O vaktin bir şekilde "öldürülmesi" lazım, kitaba sevindikleri gibi bir şeye sevinmiyorlar.
Biz kitabı parayla almıyoruz, hibeleri yolluyoruz onlara. Kimine şiir kitabı düşüyor, kimine roman. Her kolide elifba ile namaz kitabı oluyor ama.
Yazıştığınız mahkûmların seyrini takip edebiliyorsunuz. Mesela cinayet işleyen bir kardeşimiz, öyle bir dönüş yaptı ki inanamazsınız. Aynı Ebubekir efendimizin iman ettiği günlerdeki heyecanı yaşıyor, birilerinin daha kurtulmasını istiyor.
 DÖRT DUVAR ARASINDA
Diyelim birini vurdun yaraladın karşı taraf kadar senin ailen de mağdur oluyor. İşini kaybediyorsun, eşin perişan oluyor.
Zaten hapse düşenleri en çok "yakınlarının yakınmaları" yakıyor. Öz kardeşiniz bile "ben kendi çocuklarıma zor bakıyordum şimdi seninkiler de çıktı başıma" diyebiliyor. İtiliyorsunuz, kakılıyorsunuz, mektuplarınıza cevap gelmiyor. Yapayalnız kalıyorsunuz, duvarlar arasında.
"Eğer sen o haltı yemeseydin..." Bütün konuşmalar bu cümle ile başlıyor.
Dışarıda da fakir fukara var ama içeridekinin eli kolu bağlı, istese de çalışamıyor. Yer beton, gök beton, sesin yine sana dönüyor. Düşünün adam dışarıda uçak mühendisiymiş, şimdi meydancılık yapıyor.

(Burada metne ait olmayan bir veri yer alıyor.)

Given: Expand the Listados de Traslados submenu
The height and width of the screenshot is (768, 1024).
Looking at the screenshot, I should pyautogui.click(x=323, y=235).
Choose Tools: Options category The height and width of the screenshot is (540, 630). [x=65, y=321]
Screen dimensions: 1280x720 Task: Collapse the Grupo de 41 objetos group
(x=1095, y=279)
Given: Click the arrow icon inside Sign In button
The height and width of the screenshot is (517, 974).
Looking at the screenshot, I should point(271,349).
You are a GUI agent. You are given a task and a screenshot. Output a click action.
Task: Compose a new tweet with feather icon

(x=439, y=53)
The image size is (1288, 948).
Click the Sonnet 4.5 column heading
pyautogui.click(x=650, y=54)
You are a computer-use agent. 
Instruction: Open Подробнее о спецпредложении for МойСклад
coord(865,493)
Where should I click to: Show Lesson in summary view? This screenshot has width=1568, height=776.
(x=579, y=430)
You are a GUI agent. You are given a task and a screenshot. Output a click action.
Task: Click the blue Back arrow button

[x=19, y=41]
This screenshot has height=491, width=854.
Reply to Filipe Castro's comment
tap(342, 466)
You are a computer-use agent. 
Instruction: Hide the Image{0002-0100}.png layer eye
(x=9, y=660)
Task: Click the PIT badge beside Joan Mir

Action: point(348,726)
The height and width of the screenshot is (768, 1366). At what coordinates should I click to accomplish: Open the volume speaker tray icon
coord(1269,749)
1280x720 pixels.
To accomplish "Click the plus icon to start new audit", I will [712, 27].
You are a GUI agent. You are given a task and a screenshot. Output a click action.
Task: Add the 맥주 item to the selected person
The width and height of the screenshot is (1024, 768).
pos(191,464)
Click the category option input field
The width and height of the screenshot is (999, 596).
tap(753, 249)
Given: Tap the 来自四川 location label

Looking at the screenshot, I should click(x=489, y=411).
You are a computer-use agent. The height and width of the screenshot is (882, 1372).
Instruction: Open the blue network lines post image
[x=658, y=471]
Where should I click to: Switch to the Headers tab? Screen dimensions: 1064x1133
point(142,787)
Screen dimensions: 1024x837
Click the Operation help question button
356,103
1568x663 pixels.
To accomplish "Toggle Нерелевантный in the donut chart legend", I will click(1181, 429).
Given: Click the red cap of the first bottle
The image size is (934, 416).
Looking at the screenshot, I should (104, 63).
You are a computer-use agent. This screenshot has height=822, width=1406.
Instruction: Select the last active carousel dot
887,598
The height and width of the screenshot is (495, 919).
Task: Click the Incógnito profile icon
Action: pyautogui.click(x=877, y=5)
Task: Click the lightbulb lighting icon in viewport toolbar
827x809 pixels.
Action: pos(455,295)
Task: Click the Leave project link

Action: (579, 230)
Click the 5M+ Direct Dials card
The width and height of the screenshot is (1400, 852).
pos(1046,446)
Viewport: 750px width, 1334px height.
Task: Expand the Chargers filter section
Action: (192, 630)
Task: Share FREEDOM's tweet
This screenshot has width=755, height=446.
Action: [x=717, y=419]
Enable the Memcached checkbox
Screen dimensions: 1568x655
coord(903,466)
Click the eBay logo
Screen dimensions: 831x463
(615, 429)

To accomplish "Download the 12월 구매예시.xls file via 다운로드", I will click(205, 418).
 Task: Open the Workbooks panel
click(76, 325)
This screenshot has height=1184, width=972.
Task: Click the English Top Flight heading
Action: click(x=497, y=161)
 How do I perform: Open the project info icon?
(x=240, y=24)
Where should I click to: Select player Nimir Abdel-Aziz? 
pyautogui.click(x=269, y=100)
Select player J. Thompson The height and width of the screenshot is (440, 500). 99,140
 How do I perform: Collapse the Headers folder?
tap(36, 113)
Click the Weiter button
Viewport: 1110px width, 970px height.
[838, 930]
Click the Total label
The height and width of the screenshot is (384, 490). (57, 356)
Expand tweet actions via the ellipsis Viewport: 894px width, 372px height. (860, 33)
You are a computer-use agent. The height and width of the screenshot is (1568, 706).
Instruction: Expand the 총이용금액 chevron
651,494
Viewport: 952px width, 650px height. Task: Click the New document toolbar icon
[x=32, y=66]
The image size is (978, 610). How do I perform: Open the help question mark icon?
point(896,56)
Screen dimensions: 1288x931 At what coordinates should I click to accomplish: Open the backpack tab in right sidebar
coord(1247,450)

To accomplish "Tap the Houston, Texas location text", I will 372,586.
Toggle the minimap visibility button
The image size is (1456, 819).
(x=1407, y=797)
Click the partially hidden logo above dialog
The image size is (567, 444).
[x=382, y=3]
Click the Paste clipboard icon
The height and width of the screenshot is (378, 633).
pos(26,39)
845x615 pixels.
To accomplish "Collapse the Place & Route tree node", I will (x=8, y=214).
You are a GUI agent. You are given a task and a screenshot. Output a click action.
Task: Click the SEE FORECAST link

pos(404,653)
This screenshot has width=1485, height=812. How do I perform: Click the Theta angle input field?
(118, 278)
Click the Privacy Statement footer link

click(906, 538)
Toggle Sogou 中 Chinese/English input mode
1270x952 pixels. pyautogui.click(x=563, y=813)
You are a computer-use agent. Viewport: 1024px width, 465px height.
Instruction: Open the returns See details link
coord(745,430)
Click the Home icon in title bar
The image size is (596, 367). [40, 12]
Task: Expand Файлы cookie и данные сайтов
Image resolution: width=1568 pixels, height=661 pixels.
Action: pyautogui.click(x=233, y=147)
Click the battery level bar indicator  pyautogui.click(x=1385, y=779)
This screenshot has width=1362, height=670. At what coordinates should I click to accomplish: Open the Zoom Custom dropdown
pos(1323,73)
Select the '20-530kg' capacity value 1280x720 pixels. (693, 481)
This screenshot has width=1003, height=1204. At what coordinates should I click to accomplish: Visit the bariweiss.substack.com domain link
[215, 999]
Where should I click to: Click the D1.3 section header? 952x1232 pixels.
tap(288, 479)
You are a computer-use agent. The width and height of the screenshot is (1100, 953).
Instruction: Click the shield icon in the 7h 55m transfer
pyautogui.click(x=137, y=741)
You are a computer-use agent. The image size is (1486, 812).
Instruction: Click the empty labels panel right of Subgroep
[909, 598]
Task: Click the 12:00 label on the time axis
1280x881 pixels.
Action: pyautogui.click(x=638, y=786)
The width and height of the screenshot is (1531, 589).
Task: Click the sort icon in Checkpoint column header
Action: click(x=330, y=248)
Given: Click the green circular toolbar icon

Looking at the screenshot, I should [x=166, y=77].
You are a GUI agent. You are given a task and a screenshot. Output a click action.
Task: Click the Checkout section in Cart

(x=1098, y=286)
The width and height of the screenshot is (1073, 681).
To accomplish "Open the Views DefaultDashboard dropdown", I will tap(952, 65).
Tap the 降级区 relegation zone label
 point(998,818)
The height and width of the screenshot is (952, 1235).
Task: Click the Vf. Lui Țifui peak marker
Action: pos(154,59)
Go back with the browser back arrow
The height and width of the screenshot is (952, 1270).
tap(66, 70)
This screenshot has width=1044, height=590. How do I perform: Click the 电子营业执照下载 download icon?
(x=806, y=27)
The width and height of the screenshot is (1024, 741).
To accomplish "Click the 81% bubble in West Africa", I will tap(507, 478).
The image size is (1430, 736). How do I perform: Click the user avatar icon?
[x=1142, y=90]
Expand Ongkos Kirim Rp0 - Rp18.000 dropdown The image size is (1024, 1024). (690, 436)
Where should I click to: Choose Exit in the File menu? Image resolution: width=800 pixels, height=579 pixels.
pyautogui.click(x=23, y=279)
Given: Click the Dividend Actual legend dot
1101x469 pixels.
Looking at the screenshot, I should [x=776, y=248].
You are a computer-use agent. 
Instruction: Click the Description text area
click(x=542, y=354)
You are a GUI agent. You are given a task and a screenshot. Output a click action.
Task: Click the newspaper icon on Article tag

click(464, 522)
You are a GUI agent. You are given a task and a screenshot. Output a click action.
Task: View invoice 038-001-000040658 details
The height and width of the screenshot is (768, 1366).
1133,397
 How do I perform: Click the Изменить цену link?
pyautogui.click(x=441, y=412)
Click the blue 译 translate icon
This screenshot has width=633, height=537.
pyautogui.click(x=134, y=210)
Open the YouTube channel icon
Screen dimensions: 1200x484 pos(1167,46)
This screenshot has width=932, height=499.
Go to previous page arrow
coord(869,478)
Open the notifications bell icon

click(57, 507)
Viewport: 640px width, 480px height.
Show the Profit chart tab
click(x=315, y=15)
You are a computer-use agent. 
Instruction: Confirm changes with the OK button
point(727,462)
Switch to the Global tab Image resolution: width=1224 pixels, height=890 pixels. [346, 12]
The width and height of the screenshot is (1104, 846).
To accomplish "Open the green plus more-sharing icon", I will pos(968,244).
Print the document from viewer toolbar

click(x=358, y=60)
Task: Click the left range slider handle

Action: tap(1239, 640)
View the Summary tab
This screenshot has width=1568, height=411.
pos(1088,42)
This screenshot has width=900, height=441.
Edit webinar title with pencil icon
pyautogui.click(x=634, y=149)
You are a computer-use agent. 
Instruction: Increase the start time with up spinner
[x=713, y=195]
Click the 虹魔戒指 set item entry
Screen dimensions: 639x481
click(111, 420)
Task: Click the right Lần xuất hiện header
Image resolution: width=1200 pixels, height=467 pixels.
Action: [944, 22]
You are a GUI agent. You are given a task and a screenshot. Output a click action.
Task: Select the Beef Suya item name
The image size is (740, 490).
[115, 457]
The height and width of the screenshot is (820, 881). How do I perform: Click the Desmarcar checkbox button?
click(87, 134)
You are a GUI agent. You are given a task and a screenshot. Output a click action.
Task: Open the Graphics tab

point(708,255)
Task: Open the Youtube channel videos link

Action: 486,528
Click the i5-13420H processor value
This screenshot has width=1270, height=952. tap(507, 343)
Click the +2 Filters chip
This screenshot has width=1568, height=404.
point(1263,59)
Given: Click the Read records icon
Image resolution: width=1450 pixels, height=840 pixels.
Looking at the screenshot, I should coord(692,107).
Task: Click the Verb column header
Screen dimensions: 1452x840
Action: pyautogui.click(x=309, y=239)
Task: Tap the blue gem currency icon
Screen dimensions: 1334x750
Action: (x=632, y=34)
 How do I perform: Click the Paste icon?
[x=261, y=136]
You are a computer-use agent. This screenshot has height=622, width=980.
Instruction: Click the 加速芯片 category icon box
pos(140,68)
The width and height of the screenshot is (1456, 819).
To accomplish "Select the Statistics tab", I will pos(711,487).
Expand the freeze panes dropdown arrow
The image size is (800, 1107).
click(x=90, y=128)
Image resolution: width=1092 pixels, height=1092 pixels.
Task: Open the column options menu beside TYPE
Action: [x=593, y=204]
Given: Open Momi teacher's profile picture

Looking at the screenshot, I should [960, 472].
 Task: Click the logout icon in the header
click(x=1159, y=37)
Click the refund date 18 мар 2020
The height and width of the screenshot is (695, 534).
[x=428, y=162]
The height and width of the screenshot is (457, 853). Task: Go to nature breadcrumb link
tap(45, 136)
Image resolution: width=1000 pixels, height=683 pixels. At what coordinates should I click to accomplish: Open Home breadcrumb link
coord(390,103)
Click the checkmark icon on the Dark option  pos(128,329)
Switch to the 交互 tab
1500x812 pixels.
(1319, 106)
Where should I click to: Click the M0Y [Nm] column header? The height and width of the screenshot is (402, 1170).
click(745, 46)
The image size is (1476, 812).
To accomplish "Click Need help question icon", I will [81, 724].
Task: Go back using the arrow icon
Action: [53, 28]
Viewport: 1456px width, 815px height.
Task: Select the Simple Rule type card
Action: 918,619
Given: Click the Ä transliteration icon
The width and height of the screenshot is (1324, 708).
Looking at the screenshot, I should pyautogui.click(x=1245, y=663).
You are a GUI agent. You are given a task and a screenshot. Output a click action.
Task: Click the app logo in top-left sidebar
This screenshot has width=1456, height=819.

Meydancı dediğin koğuşu silip, süpürüyor, diğerlerinin çamaşırlarını yıkıyor, ayakkabılarını boyuyor, çaylarını getiriyor. Tabiri caizse iki dal sigaraya kölelik yapıyor. Parası olmadığı için traş bıçağı alamayan ve milletin attıklarını kullananlar var. Jilet zamanla köreliyor, cildini yolmaya başlıyor. Siz onun bunun çöpe savurduğu donu atleti giyer misiniz? Onlar giyiyor. Garibim n'apsın dışarıdan kuruş gelmiyor.

MADEM EN MUHTACA...
Eğer yardımı en muhtaca vermek lazımsa, mahkûmdan muhtacı yok. Omuz silkemezsin, "beter olsun" diyemezsin onlara.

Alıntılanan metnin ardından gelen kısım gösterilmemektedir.